## [Prompt]
Records follow. Select each line holding "give".

## [Material to process]
..........

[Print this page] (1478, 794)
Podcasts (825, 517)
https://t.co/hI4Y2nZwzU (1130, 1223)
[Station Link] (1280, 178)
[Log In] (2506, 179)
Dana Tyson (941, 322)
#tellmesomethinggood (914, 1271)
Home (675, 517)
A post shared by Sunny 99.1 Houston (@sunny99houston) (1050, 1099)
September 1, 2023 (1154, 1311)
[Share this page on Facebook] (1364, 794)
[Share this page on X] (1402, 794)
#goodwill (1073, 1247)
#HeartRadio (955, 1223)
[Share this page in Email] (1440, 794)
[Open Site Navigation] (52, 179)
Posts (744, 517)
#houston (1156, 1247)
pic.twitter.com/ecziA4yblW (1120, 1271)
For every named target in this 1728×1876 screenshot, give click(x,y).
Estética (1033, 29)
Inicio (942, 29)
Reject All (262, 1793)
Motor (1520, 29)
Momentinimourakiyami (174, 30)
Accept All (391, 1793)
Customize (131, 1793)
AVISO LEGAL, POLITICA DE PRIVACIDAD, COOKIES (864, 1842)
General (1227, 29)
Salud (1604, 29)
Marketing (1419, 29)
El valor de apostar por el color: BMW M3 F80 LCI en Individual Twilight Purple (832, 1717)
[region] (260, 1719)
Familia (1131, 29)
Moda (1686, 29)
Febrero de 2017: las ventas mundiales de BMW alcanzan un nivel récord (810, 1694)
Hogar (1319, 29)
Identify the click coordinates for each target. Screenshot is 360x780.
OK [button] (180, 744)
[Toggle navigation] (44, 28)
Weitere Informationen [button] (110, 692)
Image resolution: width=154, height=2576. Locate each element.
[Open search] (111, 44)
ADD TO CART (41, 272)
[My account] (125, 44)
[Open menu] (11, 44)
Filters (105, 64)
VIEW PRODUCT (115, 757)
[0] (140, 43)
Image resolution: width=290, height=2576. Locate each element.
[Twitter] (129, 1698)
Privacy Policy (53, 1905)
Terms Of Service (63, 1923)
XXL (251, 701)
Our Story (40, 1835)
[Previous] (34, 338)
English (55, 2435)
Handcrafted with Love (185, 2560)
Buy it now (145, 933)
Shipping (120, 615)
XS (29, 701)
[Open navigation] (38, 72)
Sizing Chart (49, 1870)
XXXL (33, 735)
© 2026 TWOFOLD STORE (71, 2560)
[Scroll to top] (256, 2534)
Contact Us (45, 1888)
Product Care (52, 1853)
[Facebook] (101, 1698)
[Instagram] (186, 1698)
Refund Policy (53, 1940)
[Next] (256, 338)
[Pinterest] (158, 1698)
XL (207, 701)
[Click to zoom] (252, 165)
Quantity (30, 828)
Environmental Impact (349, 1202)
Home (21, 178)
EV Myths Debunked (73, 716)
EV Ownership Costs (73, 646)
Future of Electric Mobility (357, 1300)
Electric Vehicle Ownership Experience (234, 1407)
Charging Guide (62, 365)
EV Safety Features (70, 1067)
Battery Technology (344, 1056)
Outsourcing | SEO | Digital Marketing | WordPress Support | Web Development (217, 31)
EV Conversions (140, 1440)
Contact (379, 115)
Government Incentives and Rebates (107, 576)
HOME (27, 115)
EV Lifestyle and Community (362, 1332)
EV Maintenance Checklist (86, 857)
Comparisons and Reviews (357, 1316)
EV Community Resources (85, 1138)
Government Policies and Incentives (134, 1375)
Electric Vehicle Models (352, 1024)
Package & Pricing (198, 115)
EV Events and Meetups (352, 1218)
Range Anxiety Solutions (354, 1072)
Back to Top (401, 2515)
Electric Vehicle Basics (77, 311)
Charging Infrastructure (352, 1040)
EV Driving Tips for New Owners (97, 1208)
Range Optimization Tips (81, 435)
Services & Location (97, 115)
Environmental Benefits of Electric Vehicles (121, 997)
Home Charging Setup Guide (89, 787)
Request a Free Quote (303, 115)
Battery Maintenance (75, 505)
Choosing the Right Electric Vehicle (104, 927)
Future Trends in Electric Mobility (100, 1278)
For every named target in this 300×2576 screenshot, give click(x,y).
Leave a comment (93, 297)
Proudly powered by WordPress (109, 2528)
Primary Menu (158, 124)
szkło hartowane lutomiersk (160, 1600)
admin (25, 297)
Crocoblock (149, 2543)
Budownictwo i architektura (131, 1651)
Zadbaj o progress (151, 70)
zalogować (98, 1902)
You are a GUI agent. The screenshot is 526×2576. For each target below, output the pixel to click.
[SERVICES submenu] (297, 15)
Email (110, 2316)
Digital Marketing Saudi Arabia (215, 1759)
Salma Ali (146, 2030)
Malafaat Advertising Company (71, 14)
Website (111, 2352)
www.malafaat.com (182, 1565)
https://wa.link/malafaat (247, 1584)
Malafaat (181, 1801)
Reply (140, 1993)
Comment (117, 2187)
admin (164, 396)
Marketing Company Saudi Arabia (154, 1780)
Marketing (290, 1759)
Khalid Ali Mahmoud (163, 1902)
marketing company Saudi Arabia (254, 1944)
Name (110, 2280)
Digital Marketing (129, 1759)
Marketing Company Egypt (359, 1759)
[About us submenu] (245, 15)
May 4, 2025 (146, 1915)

..........

## [Answer box]
For every named target in this 1728×1876 screenshot, give click(x,y).
For every named target in this 300×2576 screenshot, give click(x,y).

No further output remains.